TASK DETAILS:
Everything in the data below is left aside except the lines from the one containing "Task: Click the Search This PC box" through the one containing "Task: Click the +1.08% return rate"; repeat those exactly.

── RECORDS FOR THIS TASK ──

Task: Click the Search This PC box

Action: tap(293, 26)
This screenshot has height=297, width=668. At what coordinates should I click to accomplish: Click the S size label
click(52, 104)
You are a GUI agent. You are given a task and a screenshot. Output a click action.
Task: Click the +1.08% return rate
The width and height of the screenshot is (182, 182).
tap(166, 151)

───
── RECORDS FOR THIS TASK ──

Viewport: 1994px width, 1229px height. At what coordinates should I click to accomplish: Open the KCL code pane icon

───

OUTPUT OF THE TASK:
Task: Click the Search This PC box

Action: tap(293, 26)
This screenshot has height=297, width=668. At what coordinates should I click to accomplish: Click the S size label
click(52, 104)
You are a GUI agent. You are given a task and a screenshot. Output a click action.
Task: Click the +1.08% return rate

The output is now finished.